Skip to main content

Running a Remote Store

The remote store is an object store (S3 or GCS) containing protobuf-encoded checkpoint blobs. Full nodes read from it for state sync and indexers read from it for backfills. The sui-checkpoint-blob-indexer populates this store by reading checkpoints from a source and writing compressed protobuf blobs to a destination.

Architecture overview

  • Access to a checkpoint source:
    • Mysten's public buckets: GCS bucket mysten-mainnet-checkpoints (Mainnet) or mysten-testnet-checkpoints (Testnet). Also available over HTTPS at https://checkpoints.mainnet.sui.io and https://checkpoints.testnet.sui.io.
    • Your own full node: Must have gRPC enabled for steady-state streaming.
  • A destination object store with write credentials (S3 or GCS).
  • The sui-checkpoint-blob-indexer binary.

Pipelines

The indexer runs three pipelines. Only the first two should be enabled:

PipelineOutputDescription
checkpoint_blob{seq}.binpb.zstProtobuf-encoded checkpoint blobs. This is the format to use.
epochsepochs.jsonSorted list of epoch-boundary checkpoint sequence numbers. Required metadata.
checkpoint_bcs{seq}.chkBCS-encoded checkpoints. Deprecated and being decommissioned. Do not enable this pipeline.
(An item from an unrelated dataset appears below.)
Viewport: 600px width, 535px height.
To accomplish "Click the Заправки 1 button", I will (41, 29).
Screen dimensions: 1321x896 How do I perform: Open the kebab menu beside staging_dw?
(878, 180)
Backfill from an existing bucket

The easiest way to populate your own remote store is to backfill from Mysten's public GCS buckets. Use --remote-store-gcs as the source and a destination flag (--s3 or --gcs) to write to your store.

Example: Backfill an S3 bucket from Mysten's GCS bucket (Mainnet)
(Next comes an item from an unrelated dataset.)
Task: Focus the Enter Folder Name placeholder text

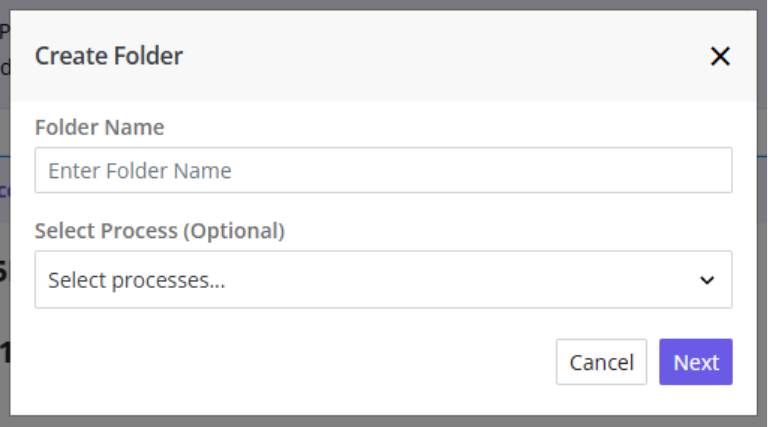Action: 140,171
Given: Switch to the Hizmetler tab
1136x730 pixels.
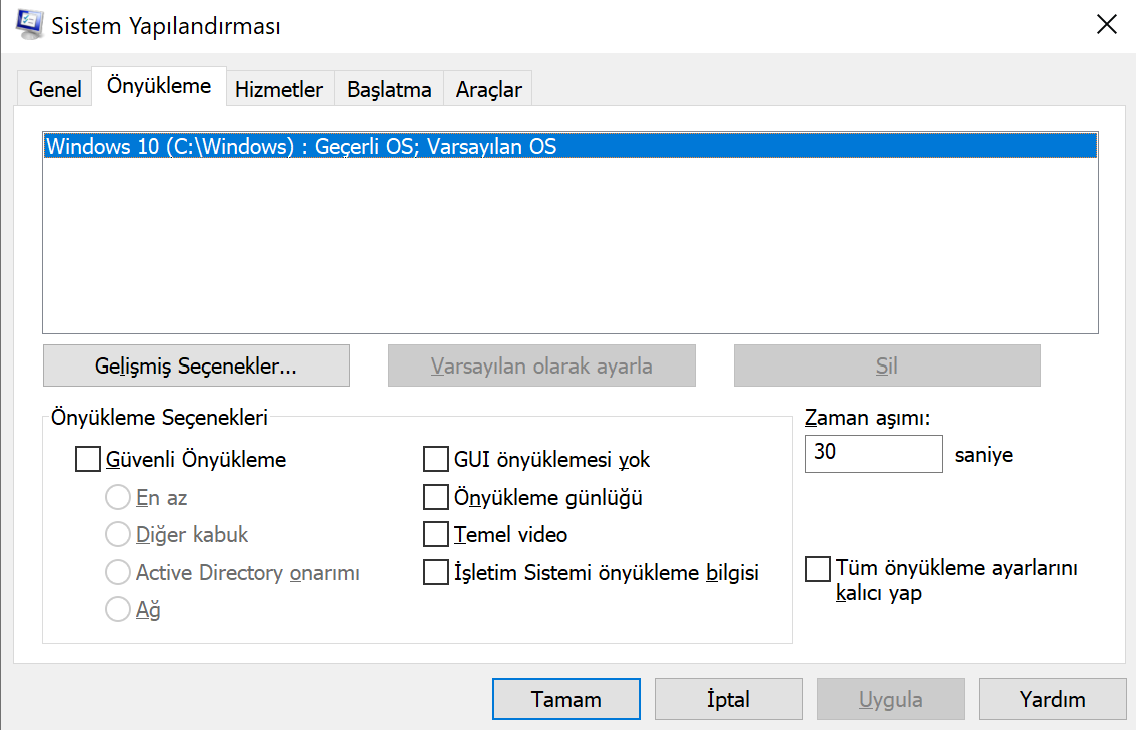Looking at the screenshot, I should coord(279,89).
sui-checkpoint-blob-indexer \
--pipeline checkpoint_blob --pipeline epochs \
--remote-store-gcs mysten-mainnet-checkpoints \
--s3 my-checkpoint-bucket \
--compression-level 3

For Testnet, use --remote-store-gcs mysten-testnet-checkpoints.
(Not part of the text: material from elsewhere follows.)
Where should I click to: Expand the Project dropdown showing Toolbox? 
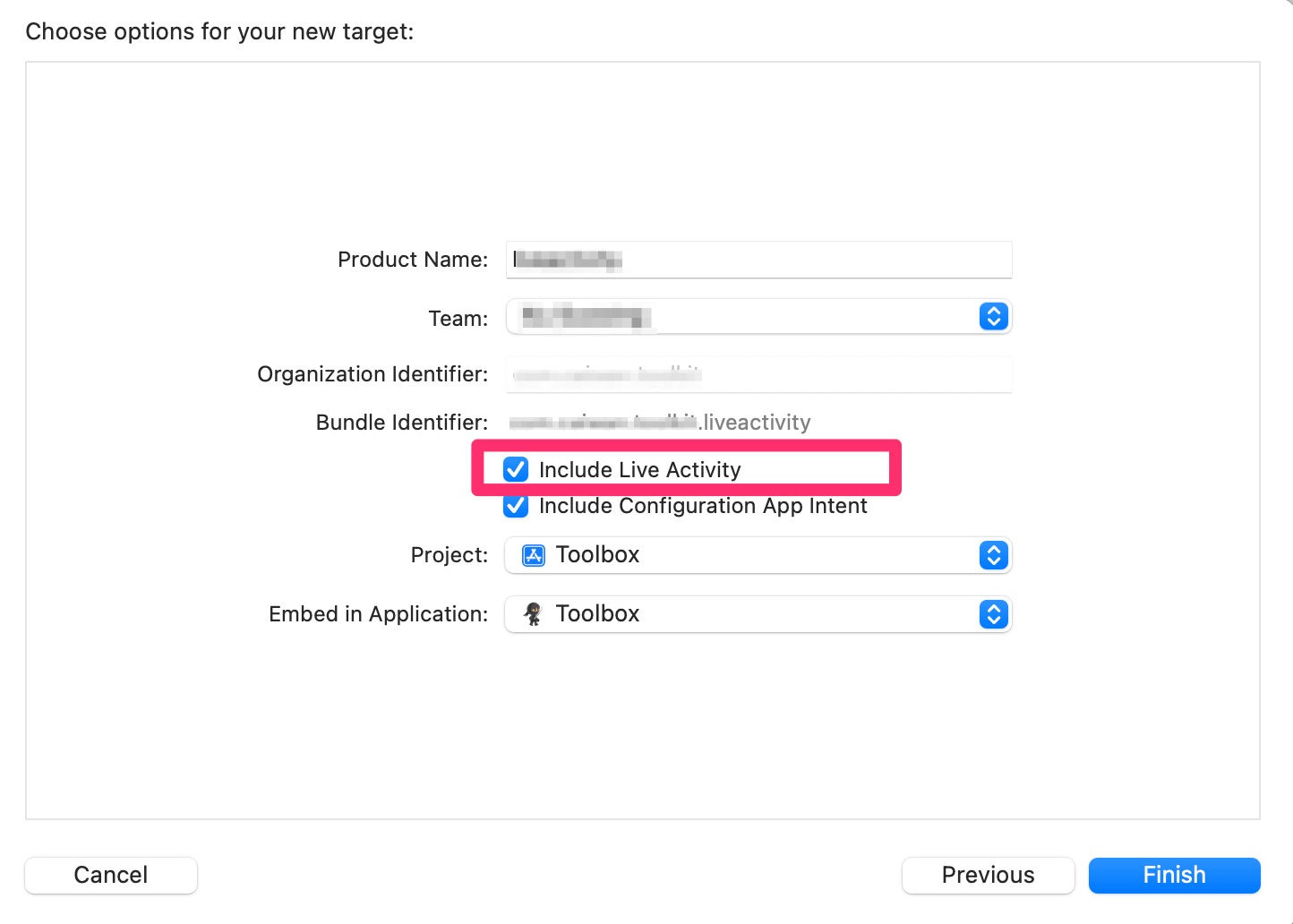[757, 555]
You can also use --remote-store-url https://checkpoints.mainnet.sui.io instead of --remote-store-gcs, but the GCS option is faster for backfill since it uses the GCS API directly rather than HTTPS.

info

Mysten Labs plans to enable requester-pays on the public checkpoint buckets in the future. Streaming from your own full node avoids these costs.

Alternative: Backfill from a full node

If you have an unpruned full node, you can use it as the checkpoint source instead of a bucket:

sui-checkpoint-blob-indexer \
--pipeline checkpoint_blob --pipeline epochs \
--rpc-api-url http://my-fullnode:9000 \
--s3 my-checkpoint-bucket \
--compression-level 3

Steady-state operation

Once the backfill has caught up to the network tip, switch to full node gRPC streaming for the lowest latency. Use --rpc-api-url for checkpoint fetching and --streaming-url for live streaming:

sui-checkpoint-blob-indexer \
--pipeline checkpoint_blob --pipeline epochs \
--rpc-api-url http://my-fullnode:9000 \
--streaming-url http://my-fullnode:9000 \
--s3 my-checkpoint-bucket \
--compression-level 3

The full node only needs gRPC enabled. JSON-RPC is not required.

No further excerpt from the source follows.